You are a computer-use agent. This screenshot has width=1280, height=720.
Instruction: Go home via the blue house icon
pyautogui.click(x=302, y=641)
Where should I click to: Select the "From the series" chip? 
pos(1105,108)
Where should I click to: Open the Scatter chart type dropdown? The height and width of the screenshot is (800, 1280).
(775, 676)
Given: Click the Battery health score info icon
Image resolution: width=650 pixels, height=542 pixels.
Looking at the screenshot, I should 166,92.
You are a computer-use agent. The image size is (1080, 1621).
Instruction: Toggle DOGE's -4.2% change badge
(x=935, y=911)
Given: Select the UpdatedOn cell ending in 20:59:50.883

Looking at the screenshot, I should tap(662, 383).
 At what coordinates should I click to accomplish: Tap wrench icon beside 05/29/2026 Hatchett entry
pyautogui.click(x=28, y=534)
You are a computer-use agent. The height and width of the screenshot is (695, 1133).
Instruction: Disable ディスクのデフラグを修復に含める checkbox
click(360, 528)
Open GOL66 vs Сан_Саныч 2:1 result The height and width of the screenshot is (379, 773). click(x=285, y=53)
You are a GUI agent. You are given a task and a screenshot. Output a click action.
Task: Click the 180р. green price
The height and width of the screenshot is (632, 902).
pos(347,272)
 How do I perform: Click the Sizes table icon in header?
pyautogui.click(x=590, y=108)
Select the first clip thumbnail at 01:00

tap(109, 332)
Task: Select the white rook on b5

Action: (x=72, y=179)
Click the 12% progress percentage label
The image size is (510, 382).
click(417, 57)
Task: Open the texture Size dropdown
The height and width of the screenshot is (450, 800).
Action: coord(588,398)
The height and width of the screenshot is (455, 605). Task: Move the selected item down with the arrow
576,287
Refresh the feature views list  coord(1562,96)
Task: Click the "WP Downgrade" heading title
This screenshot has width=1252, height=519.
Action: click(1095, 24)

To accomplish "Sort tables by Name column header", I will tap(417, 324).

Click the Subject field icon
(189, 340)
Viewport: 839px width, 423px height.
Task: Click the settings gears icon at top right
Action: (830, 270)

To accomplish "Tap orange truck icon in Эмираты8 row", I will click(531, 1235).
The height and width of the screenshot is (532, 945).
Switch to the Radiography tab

____

Exercise instructions:
Down to the final line, the data above must be copied exactly.

Task result:
You are a computer-use agent. This screenshot has width=1280, height=720.
Instruction: Go home via the blue house icon
pyautogui.click(x=302, y=641)
Where should I click to: Select the "From the series" chip? 
pos(1105,108)
Where should I click to: Open the Scatter chart type dropdown? The height and width of the screenshot is (800, 1280).
(775, 676)
Given: Click the Battery health score info icon
Image resolution: width=650 pixels, height=542 pixels.
Looking at the screenshot, I should 166,92.
You are a computer-use agent. The image size is (1080, 1621).
Instruction: Toggle DOGE's -4.2% change badge
(x=935, y=911)
Given: Select the UpdatedOn cell ending in 20:59:50.883

Looking at the screenshot, I should tap(662, 383).
 At what coordinates should I click to accomplish: Tap wrench icon beside 05/29/2026 Hatchett entry
pyautogui.click(x=28, y=534)
You are a computer-use agent. The height and width of the screenshot is (695, 1133).
Instruction: Disable ディスクのデフラグを修復に含める checkbox
click(360, 528)
Open GOL66 vs Сан_Саныч 2:1 result The height and width of the screenshot is (379, 773). click(x=285, y=53)
You are a GUI agent. You are given a task and a screenshot. Output a click action.
Task: Click the 180р. green price
The height and width of the screenshot is (632, 902).
pos(347,272)
 How do I perform: Click the Sizes table icon in header?
pyautogui.click(x=590, y=108)
Select the first clip thumbnail at 01:00

tap(109, 332)
Task: Select the white rook on b5

Action: (x=72, y=179)
Click the 12% progress percentage label
The image size is (510, 382).
click(417, 57)
Task: Open the texture Size dropdown
The height and width of the screenshot is (450, 800).
Action: coord(588,398)
The height and width of the screenshot is (455, 605). Task: Move the selected item down with the arrow
576,287
Refresh the feature views list  coord(1562,96)
Task: Click the "WP Downgrade" heading title
This screenshot has width=1252, height=519.
Action: click(1095, 24)

To accomplish "Sort tables by Name column header", I will tap(417, 324).

Click the Subject field icon
(189, 340)
Viewport: 839px width, 423px height.
Task: Click the settings gears icon at top right
Action: (830, 270)

To accomplish "Tap orange truck icon in Эмираты8 row", I will click(531, 1235).
The height and width of the screenshot is (532, 945).
Switch to the Radiography tab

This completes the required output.